Requirement | For the string "vertical", search the entries below and copy every line where it appears.

Input material |
※

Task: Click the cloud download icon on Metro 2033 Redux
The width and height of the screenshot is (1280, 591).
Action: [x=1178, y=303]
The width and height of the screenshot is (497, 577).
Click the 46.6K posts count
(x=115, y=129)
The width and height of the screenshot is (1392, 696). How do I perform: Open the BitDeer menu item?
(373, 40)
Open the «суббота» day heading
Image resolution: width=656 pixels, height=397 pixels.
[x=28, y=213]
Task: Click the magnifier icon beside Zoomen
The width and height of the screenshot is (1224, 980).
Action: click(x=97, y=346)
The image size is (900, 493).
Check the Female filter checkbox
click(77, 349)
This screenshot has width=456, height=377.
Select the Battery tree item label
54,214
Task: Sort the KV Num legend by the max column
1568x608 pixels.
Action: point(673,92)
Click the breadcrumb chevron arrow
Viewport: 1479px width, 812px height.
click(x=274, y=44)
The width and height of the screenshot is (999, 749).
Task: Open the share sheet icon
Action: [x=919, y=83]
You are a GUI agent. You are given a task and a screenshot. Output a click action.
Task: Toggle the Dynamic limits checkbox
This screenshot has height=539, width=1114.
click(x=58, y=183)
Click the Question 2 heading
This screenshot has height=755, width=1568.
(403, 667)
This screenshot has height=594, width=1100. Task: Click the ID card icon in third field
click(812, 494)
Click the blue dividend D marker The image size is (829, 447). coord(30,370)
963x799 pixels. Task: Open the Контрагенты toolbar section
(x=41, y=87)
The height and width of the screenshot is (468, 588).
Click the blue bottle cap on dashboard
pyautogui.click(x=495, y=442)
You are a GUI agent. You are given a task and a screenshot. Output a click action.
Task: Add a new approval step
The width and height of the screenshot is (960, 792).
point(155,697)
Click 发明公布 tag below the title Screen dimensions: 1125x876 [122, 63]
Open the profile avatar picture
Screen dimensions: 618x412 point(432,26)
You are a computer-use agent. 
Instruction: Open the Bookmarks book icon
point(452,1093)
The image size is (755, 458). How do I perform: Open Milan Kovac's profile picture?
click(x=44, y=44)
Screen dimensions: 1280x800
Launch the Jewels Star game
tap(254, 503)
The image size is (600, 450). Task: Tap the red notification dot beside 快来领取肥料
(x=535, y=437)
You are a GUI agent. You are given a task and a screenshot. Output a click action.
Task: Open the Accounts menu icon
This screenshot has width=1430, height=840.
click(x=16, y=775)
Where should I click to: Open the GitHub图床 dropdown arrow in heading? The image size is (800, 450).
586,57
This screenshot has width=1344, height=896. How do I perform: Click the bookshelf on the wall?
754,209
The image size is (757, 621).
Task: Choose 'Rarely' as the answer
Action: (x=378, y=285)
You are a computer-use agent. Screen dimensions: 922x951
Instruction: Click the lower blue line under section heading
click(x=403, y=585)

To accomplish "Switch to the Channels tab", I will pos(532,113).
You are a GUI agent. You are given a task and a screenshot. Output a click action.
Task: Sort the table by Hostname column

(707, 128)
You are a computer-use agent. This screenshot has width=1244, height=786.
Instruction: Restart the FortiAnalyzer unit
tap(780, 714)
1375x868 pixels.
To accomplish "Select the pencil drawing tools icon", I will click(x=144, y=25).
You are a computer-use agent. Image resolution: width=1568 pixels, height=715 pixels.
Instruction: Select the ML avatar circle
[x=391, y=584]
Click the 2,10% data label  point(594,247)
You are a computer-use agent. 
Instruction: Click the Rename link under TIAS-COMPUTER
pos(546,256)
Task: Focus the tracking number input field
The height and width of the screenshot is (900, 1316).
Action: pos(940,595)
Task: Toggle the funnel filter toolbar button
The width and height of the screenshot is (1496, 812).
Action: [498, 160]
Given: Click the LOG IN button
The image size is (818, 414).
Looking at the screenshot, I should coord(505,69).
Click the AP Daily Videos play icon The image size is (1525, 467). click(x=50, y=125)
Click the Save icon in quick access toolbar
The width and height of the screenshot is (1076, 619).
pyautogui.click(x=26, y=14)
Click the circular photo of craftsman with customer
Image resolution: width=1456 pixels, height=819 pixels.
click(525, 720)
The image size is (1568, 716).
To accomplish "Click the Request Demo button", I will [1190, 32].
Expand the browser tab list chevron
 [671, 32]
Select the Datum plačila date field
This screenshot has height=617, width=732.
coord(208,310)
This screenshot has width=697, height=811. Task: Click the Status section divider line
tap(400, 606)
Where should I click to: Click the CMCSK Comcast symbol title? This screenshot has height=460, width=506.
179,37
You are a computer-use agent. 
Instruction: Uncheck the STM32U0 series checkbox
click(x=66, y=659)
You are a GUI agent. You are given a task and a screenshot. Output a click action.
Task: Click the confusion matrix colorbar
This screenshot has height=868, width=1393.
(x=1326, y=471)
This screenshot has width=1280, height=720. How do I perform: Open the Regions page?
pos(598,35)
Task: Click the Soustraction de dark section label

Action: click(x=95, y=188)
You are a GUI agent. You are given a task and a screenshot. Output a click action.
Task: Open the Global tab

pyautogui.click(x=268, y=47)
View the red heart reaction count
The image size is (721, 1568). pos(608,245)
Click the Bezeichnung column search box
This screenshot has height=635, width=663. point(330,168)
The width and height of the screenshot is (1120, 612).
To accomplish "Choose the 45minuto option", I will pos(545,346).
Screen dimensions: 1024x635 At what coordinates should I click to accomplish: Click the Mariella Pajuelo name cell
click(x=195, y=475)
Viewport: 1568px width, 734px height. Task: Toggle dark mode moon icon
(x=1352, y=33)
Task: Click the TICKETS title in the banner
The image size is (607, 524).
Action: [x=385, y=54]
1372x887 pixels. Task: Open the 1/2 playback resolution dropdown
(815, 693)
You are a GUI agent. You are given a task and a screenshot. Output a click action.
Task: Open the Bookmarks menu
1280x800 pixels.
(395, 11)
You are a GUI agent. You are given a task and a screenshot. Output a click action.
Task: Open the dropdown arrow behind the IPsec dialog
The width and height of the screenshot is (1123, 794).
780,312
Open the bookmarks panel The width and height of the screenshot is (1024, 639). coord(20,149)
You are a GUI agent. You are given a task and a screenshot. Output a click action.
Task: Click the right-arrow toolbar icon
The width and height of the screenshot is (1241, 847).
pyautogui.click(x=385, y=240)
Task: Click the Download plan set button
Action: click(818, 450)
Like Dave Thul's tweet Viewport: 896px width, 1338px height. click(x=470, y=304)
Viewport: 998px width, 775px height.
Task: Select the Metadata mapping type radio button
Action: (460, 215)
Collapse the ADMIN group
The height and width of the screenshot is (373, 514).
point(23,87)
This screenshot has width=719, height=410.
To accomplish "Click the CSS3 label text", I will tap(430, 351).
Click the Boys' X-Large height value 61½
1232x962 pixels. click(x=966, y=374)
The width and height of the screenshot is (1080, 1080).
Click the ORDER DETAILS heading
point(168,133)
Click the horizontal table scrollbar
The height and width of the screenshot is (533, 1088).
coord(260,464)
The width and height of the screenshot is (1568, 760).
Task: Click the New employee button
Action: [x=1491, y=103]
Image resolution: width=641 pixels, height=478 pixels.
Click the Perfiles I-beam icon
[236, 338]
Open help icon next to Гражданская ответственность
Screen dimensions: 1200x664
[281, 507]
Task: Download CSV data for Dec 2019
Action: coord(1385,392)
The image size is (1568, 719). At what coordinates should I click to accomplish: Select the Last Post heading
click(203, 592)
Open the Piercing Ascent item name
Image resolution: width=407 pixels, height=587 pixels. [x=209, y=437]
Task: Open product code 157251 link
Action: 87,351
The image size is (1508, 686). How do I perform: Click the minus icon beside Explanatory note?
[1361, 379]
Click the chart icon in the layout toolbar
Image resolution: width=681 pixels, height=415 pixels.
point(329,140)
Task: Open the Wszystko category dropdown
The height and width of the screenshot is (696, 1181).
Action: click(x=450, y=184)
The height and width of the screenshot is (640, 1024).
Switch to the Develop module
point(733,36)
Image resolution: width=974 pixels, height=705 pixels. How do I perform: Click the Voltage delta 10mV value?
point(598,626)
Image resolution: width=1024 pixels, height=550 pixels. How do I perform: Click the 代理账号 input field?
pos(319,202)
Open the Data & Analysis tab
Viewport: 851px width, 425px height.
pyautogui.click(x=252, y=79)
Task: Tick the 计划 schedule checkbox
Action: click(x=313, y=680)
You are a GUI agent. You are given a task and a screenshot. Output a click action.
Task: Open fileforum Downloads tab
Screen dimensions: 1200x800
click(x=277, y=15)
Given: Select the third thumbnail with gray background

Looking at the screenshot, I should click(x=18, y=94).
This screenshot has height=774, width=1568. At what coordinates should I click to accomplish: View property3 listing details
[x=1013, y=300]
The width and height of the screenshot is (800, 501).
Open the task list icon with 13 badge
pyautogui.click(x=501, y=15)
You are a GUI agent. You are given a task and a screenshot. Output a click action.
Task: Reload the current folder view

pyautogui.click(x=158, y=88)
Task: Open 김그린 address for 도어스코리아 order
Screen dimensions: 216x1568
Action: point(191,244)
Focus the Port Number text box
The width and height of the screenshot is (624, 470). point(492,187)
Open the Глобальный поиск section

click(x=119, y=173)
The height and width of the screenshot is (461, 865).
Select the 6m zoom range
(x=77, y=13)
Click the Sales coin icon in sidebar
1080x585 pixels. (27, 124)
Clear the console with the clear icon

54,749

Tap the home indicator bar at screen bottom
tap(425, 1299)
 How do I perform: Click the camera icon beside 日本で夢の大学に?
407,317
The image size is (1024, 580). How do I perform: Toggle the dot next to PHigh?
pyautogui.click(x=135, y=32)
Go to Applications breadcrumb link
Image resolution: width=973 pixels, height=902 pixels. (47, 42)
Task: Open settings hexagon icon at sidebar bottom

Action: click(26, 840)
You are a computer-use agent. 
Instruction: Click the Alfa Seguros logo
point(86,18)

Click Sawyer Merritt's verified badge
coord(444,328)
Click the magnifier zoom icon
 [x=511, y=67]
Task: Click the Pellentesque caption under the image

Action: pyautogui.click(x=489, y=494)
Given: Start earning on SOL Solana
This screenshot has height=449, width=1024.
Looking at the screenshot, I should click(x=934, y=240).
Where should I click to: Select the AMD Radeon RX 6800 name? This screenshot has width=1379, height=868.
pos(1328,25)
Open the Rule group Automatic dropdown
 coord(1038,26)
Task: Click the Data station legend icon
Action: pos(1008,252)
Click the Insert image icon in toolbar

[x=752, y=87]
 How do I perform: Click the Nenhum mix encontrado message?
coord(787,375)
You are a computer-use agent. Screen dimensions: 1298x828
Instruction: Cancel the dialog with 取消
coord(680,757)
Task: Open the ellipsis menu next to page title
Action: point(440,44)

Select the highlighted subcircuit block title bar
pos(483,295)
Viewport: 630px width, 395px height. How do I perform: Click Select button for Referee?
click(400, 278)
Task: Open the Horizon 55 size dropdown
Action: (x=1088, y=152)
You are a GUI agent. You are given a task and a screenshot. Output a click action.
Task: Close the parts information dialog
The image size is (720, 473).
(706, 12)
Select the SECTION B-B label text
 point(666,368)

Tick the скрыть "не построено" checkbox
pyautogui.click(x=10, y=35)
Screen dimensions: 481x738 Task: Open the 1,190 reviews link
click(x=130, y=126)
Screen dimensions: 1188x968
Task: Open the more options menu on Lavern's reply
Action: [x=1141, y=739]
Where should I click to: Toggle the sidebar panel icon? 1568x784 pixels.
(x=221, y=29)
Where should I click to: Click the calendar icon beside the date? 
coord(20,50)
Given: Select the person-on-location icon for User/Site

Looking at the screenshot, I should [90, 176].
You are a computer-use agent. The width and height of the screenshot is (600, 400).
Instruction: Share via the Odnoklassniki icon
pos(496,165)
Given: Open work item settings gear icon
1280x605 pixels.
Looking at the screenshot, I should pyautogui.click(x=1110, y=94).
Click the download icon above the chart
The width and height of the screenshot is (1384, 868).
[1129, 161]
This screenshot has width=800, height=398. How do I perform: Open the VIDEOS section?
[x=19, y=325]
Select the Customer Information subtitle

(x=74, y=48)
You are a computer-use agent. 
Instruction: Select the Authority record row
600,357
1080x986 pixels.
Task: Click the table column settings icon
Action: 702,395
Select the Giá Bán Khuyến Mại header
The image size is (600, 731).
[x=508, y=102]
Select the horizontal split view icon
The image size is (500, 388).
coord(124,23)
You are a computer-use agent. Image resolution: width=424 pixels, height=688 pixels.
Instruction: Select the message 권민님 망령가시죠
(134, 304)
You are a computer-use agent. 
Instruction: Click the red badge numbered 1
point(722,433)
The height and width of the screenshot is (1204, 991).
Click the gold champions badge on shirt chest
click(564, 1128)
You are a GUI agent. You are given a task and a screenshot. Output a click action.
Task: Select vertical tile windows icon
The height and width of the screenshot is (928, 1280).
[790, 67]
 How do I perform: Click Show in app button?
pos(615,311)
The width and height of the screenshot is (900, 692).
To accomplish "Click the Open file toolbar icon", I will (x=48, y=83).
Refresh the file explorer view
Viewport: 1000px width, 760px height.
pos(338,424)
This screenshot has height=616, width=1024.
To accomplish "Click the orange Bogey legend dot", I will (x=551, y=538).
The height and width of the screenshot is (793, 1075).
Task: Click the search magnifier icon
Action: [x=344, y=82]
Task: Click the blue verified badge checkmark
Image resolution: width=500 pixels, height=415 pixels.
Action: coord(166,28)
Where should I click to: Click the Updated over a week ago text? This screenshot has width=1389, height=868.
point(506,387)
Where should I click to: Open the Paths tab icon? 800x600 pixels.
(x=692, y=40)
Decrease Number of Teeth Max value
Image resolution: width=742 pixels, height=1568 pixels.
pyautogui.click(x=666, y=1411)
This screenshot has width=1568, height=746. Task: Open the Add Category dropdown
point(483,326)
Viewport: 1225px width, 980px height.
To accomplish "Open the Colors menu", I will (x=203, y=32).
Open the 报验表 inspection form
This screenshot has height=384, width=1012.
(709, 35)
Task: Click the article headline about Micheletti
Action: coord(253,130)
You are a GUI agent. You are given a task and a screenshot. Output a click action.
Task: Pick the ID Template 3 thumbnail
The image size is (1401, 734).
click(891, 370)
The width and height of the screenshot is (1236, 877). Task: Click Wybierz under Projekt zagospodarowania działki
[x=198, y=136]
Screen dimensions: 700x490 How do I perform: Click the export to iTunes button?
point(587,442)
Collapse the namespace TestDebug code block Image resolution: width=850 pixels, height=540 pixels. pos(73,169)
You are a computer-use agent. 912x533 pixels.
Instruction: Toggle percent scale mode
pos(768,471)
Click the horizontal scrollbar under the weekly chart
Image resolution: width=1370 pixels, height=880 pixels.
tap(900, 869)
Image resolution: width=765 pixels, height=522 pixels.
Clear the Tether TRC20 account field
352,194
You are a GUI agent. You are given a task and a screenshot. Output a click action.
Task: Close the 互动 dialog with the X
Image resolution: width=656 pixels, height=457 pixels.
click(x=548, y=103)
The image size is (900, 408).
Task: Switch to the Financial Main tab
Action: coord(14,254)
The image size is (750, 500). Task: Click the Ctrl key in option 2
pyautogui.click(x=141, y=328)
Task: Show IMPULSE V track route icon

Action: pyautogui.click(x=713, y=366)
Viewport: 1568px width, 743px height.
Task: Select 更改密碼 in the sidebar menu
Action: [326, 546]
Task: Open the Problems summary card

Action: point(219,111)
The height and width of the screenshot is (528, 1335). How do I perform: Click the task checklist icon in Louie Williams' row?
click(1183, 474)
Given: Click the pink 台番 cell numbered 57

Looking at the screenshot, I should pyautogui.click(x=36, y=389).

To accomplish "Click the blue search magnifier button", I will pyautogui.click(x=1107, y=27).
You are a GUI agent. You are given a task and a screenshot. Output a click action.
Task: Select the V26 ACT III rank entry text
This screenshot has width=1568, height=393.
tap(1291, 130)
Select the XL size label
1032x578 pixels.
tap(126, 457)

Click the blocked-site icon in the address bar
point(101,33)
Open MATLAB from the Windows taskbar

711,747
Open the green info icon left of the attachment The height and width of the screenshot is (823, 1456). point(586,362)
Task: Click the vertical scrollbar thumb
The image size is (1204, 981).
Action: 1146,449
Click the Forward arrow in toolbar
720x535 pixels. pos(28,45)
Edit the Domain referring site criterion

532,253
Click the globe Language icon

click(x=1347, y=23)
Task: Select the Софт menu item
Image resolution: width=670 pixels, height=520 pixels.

※

Response for this exercise |
Task: Select vertical tile windows icon
Task: Click the vertical scrollbar thumb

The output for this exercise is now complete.